The biggest question you face in your life in the midst of trying circumstances is not, “What will be the outcome?”
The biggest question you face in the midst of those circumstances is, “Will I remain faithful to Jesus Christ?”
That’s the question that rises to us from Hebrews 11. We see the litany of faithful Old Testament personalities who, “through faith subdued kingdoms, worked righteousness, obtained promises, stopped the mouths of lions, quenched the violence of fire, escaped the edge of the sword, out of weakness were made strong, became valiant in battle,” and more.
Great! Praise God for His strong deliverance and mighty power exercised through our faithful predecessors. However, there is a second group who “received trial of mockings and scourgings … chains and imprisonment, were stoned, were sawn in two, were tempted, were slain with the sword. They wandered about in sheepskins and goatskins, being destitute, afflicted, tormented … wandered in deserts and mountains, in dens and caves of the earth.” Things didn’t turn out so well for them in this life, but it is obvious they were commended for their faith.
There are at least three absolutes we can draw from Scripture: 1) As people of faith we will face hardships, 2) Jesus promises His constant companionship and presence through the hardships, 3) by remaining in faith until the end we will experience deliverance from the hardships of this world and simultaneously experience eternity with a loving God.
However, our calling in the midst of the trials and suffering of this world is clear. Jesus calls us to — by faith — “run with endurance the race set before [us],” regardless of the outcomes. We are to make it to the finish line.
This issue of the Baptist & Reflector features a number of people who have suffered greatly, some to the point of death. Their circumstances weren’t necessarily made better because they were people of faith; their faith in Jesus pulled them forward through tough times. No clichés, no religious platitudes or catchy churchy phrases, just a resolve that, come what may — pain and all — they were going to settle into a pace and run with endurance the race in which they found themselves.

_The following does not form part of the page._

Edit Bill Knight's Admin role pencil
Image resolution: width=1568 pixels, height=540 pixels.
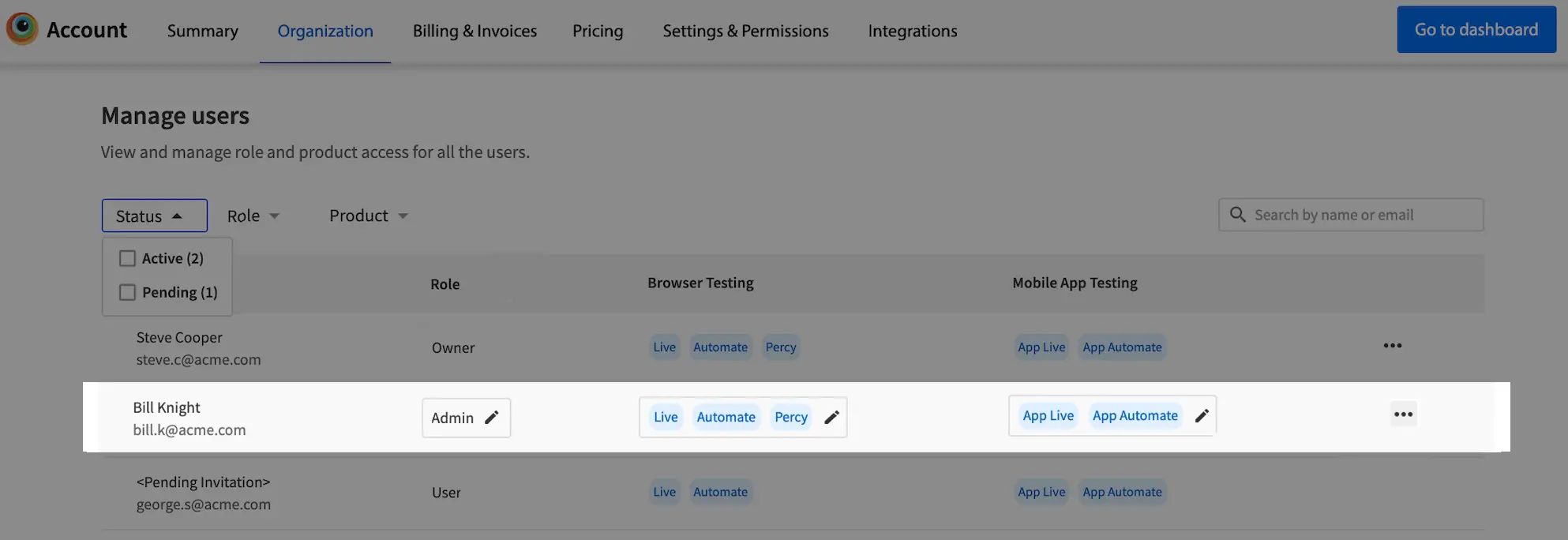coord(491,418)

Our purpose in featuring these brothers and sisters is not to elevate them above their circumstances or to show how they, “pulled themselves up by bootstraps.” It is to encourage you in your faith to remain faithful to Jesus by featuring a Savior who delivers on His promise to remain faithful to you.
Hang in there. All of us here at the Tennessee Baptist Convention encourage you to “fix your eyes on Jesus,” and run your “race” with endurance.
Let’s finish well, together.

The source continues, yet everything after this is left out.